_To do_. Rewrite all the items below, swapping each "How do I perform" for "How can I complete" and changing nothing else.

____________

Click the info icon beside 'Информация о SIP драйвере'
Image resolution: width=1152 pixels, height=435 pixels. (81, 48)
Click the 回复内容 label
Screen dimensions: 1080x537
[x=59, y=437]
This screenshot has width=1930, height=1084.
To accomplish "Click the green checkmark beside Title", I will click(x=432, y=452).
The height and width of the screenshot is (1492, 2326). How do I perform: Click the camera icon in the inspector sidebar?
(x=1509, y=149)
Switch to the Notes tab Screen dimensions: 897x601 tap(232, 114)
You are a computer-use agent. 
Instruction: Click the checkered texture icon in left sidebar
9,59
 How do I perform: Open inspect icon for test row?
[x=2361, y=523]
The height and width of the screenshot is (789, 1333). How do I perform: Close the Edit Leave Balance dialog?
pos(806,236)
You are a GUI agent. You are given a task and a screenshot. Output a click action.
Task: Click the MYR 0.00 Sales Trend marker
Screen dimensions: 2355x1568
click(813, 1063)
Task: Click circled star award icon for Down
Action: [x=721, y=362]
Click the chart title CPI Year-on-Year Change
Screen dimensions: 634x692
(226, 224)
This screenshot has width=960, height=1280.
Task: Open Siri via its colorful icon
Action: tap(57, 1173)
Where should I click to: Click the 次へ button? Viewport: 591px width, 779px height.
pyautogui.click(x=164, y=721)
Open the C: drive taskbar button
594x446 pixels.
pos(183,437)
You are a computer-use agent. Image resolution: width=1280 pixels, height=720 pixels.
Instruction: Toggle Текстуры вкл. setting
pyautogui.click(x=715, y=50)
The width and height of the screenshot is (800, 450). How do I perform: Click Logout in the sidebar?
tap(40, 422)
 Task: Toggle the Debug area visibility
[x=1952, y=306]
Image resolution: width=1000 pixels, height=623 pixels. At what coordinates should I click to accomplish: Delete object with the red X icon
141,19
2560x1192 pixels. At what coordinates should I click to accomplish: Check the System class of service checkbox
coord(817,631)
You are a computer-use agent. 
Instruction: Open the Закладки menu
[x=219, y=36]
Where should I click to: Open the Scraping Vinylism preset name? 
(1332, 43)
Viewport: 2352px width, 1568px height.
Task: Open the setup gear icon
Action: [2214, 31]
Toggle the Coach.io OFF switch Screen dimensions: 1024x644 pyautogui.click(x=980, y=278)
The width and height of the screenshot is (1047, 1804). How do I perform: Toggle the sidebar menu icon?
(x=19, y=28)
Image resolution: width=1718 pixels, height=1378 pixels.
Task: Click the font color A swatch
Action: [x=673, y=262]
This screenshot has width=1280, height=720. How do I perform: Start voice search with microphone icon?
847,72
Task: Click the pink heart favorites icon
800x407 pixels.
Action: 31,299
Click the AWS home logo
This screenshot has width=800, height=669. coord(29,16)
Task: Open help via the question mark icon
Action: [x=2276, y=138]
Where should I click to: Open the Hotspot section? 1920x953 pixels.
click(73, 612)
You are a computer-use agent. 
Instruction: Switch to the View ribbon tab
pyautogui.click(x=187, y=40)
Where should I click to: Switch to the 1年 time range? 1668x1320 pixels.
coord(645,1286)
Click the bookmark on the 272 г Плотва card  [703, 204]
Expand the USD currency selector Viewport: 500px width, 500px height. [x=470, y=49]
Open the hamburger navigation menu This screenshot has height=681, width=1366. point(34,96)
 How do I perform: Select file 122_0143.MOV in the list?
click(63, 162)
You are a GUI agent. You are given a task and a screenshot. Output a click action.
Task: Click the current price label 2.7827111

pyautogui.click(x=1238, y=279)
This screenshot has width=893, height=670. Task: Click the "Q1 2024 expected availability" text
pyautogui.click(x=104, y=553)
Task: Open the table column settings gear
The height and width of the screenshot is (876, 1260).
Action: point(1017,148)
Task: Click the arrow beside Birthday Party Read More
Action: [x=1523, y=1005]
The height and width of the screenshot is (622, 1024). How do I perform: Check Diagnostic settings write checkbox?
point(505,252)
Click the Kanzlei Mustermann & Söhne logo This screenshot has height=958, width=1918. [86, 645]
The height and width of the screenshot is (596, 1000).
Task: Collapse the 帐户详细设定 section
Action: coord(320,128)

____________

_Task solution_.
Click the info icon beside 'Информация о SIP драйвере'
Image resolution: width=1152 pixels, height=435 pixels. (81, 48)
Click the 回复内容 label
Screen dimensions: 1080x537
[x=59, y=437]
This screenshot has width=1930, height=1084.
To accomplish "Click the green checkmark beside Title", I will click(x=432, y=452).
The height and width of the screenshot is (1492, 2326). How can I complete: Click the camera icon in the inspector sidebar?
(x=1509, y=149)
Switch to the Notes tab Screen dimensions: 897x601 tap(232, 114)
You are a computer-use agent. 
Instruction: Click the checkered texture icon in left sidebar
9,59
 How can I complete: Open inspect icon for test row?
[x=2361, y=523]
The height and width of the screenshot is (789, 1333). How can I complete: Close the Edit Leave Balance dialog?
pos(806,236)
You are a GUI agent. You are given a task and a screenshot. Output a click action.
Task: Click the MYR 0.00 Sales Trend marker
Screen dimensions: 2355x1568
click(813, 1063)
Task: Click circled star award icon for Down
Action: [x=721, y=362]
Click the chart title CPI Year-on-Year Change
Screen dimensions: 634x692
(226, 224)
This screenshot has width=960, height=1280.
Task: Open Siri via its colorful icon
Action: tap(57, 1173)
Where should I click to: Click the 次へ button? Viewport: 591px width, 779px height.
pyautogui.click(x=164, y=721)
Open the C: drive taskbar button
594x446 pixels.
pos(183,437)
You are a computer-use agent. Image resolution: width=1280 pixels, height=720 pixels.
Instruction: Toggle Текстуры вкл. setting
pyautogui.click(x=715, y=50)
The width and height of the screenshot is (800, 450). How can I complete: Click Logout in the sidebar?
tap(40, 422)
 Task: Toggle the Debug area visibility
[x=1952, y=306]
Image resolution: width=1000 pixels, height=623 pixels. At what coordinates should I click to accomplish: Delete object with the red X icon
141,19
2560x1192 pixels. At what coordinates should I click to accomplish: Check the System class of service checkbox
coord(817,631)
You are a computer-use agent. 
Instruction: Open the Закладки menu
[x=219, y=36]
Where should I click to: Open the Scraping Vinylism preset name? 
(1332, 43)
Viewport: 2352px width, 1568px height.
Task: Open the setup gear icon
Action: [2214, 31]
Toggle the Coach.io OFF switch Screen dimensions: 1024x644 pyautogui.click(x=980, y=278)
The width and height of the screenshot is (1047, 1804). How can I complete: Toggle the sidebar menu icon?
(x=19, y=28)
Image resolution: width=1718 pixels, height=1378 pixels.
Task: Click the font color A swatch
Action: [x=673, y=262]
This screenshot has width=1280, height=720. How can I complete: Start voice search with microphone icon?
847,72
Task: Click the pink heart favorites icon
800x407 pixels.
Action: 31,299
Click the AWS home logo
This screenshot has width=800, height=669. coord(29,16)
Task: Open help via the question mark icon
Action: [x=2276, y=138]
Where should I click to: Open the Hotspot section? 1920x953 pixels.
click(73, 612)
You are a computer-use agent. 
Instruction: Switch to the View ribbon tab
pyautogui.click(x=187, y=40)
Where should I click to: Switch to the 1年 time range? 1668x1320 pixels.
coord(645,1286)
Click the bookmark on the 272 г Плотва card  [703, 204]
Expand the USD currency selector Viewport: 500px width, 500px height. [x=470, y=49]
Open the hamburger navigation menu This screenshot has height=681, width=1366. point(34,96)
 How can I complete: Select file 122_0143.MOV in the list?
click(63, 162)
You are a GUI agent. You are given a task and a screenshot. Output a click action.
Task: Click the current price label 2.7827111

pyautogui.click(x=1238, y=279)
This screenshot has width=893, height=670. Task: Click the "Q1 2024 expected availability" text
pyautogui.click(x=104, y=553)
Task: Open the table column settings gear
The height and width of the screenshot is (876, 1260).
Action: point(1017,148)
Task: Click the arrow beside Birthday Party Read More
Action: [x=1523, y=1005]
The height and width of the screenshot is (622, 1024). How can I complete: Check Diagnostic settings write checkbox?
point(505,252)
Click the Kanzlei Mustermann & Söhne logo This screenshot has height=958, width=1918. [86, 645]
The height and width of the screenshot is (596, 1000).
Task: Collapse the 帐户详细设定 section
Action: coord(320,128)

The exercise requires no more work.